**Zu bearbeitende Aufgaben:**
1) Beantworte diese Fragen zum Text über Sûr.
(a) Womit begann im November 2015 die Zerstörung von Sûr?
(b) Wie lange leisteten die Menschen im Viertel Widerstand?
(c) Unter wessen Schutz steht die Altstadt von Amed?
2) Führe den Text über die Zerstörung von Sûr im Anschluss an seinen letzten Satz fort.

**Text zum Lesen:**
Im November 2015 begann mit der Ausrufung einer Ausgangssperre die Zerstörung von Sûr. In der Altstadt von Amed (tr. Diyarbakır), die eine fünftausendjährige Geschichte hat und unter dem Schutz der UNESCO steht, war kurz zuvor die Selbstverwaltung ausgerufen worden. Über drei Monate leisteten die Menschen im Viertel Widerstand gegen ein barbarisches Angriffskonzept des türkischen Staates. Die Zerstörung setzt sich bis heute fort, zehntausende Menschen sind enteignet und vertrieben worden.

**Bereitgestellte Daten:**
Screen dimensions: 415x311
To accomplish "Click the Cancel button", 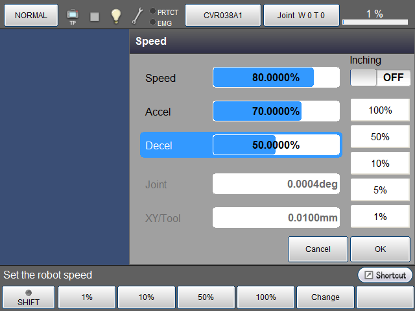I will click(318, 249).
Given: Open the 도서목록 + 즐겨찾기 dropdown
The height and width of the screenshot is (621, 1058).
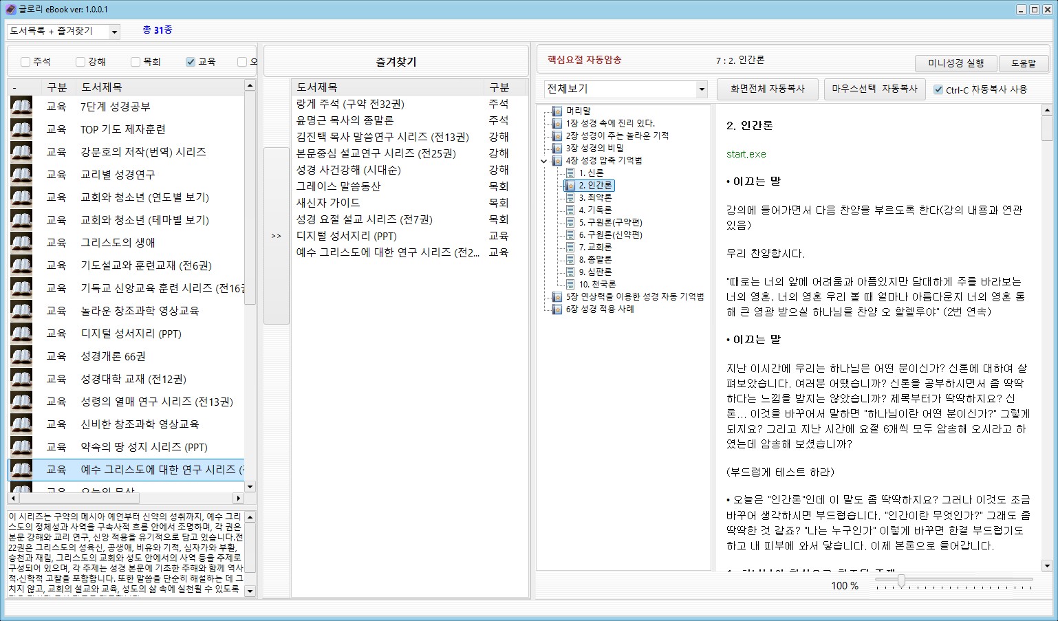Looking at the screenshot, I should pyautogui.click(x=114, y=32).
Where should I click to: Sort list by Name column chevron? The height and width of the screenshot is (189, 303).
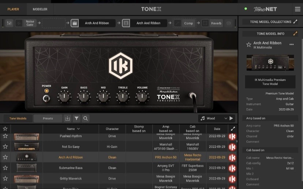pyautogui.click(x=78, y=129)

---

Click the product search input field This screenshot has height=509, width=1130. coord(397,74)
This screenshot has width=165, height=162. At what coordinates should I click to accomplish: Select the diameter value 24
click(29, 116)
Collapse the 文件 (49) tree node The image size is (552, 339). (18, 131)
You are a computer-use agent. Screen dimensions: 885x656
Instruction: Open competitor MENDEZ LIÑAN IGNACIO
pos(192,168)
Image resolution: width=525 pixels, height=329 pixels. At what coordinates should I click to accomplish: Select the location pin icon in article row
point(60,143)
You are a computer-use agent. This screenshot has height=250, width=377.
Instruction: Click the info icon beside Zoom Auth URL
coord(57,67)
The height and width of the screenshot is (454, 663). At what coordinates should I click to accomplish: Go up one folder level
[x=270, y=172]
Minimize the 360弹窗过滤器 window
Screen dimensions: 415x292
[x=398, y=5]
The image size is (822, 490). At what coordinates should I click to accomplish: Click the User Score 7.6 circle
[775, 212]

--

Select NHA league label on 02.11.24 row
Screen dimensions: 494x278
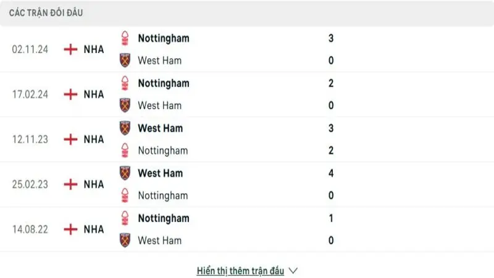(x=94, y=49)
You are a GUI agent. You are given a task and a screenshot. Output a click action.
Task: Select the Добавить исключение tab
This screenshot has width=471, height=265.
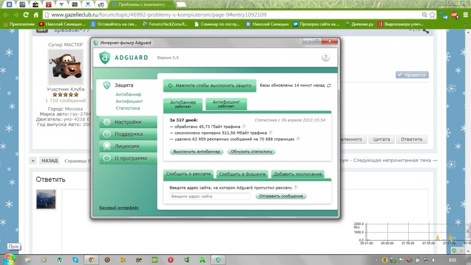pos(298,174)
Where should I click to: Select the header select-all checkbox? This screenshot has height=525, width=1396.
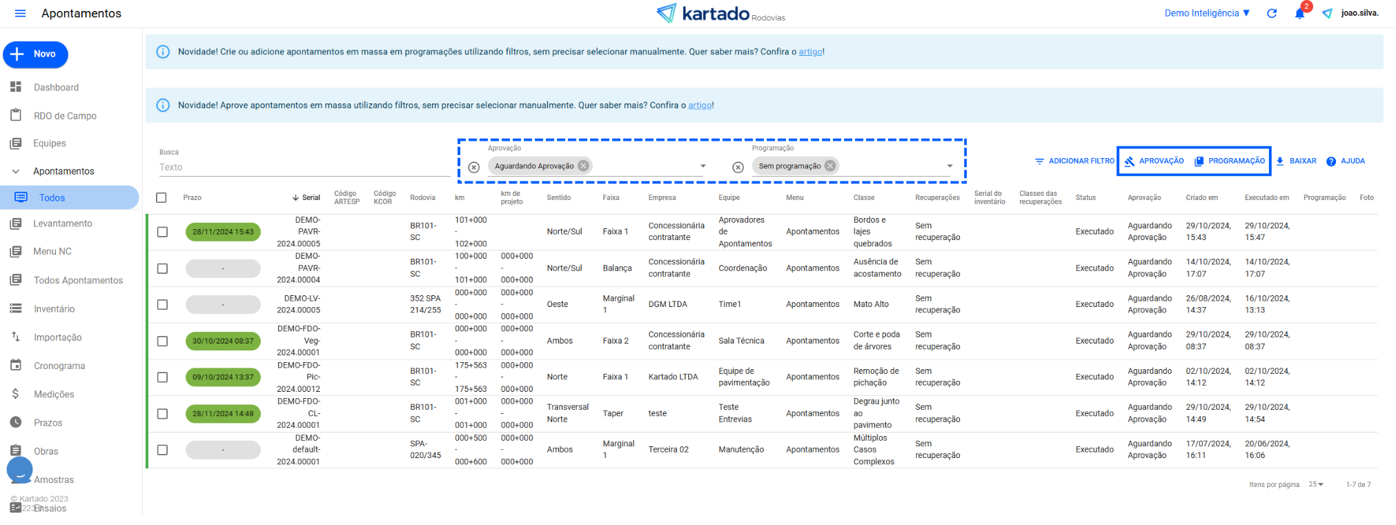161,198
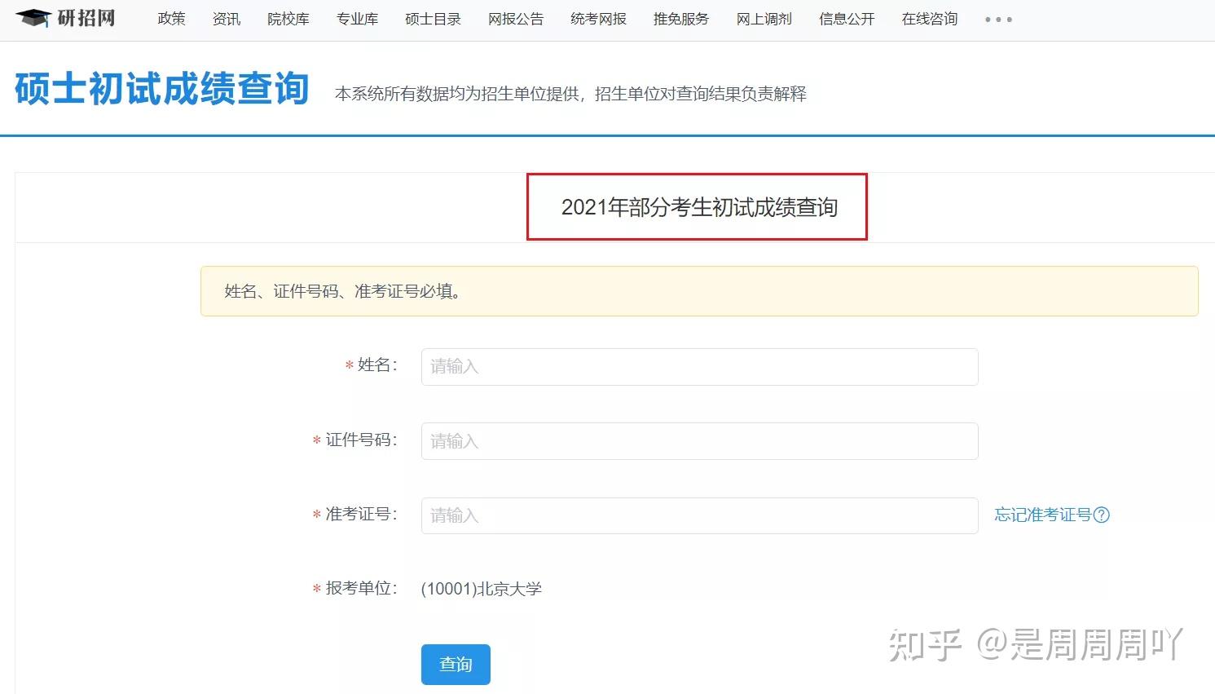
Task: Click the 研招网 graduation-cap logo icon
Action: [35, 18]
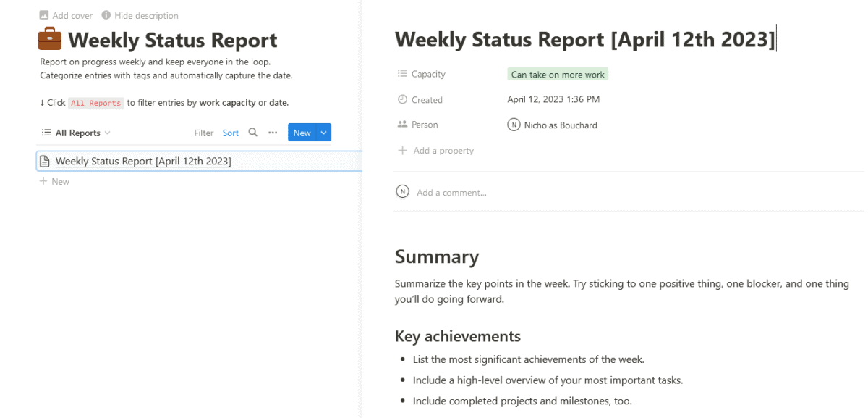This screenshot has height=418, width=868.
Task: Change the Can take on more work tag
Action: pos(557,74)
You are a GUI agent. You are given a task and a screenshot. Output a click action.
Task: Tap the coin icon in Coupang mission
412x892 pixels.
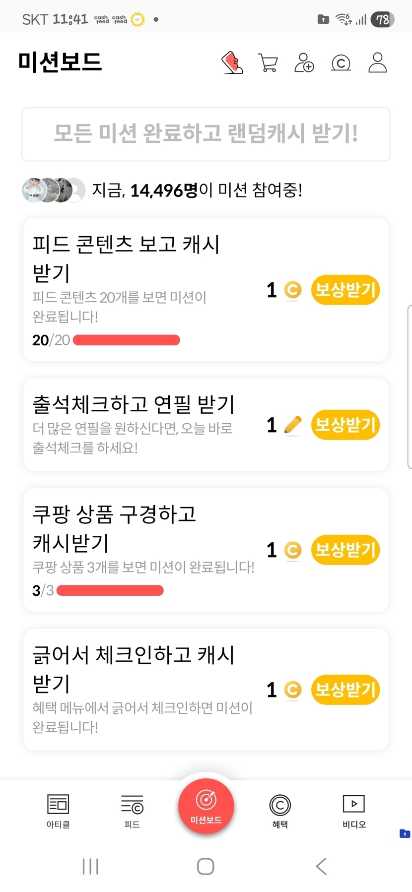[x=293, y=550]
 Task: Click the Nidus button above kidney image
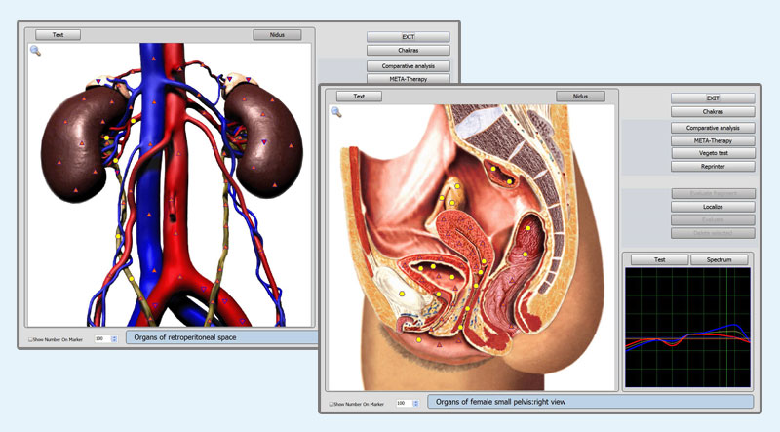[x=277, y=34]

**Lösungen je Aufgabe:**
1)
(a) Mit der Ausrufung einer Ausgangssperre.
(b) Über drei Monate.
(c) Unter dem Schutz der UNESCO.

2)
Hakan Arslan war einer von vielen Menschen, die sich als Zivile Verteidigungseinheiten (Yekîneyên Parastina Sivîl) der Militärbelagerung von Sûr entgegenstellten. Im Januar 2016 – unklar bleibt bis heute, ob es der 22. oder 23. war – kam er im Alter von 23 Jahren ums Leben. Seine Freunde beerdigten ihn im Viertel Hasirli, zwischen der armenisch-katholischen Kirche und der kleinen Moschee. Genau fünf Jahre später stießen Arbeiter bei Restaurierungsarbeiten an jener Stelle auf menschliche Knochen, die eingewickelt waren in ein Tuch. Schnell wurde die Vermutung geäußert, dass es sich dabei um die sterblichen Überreste von Hakan Arslan handeln könnte.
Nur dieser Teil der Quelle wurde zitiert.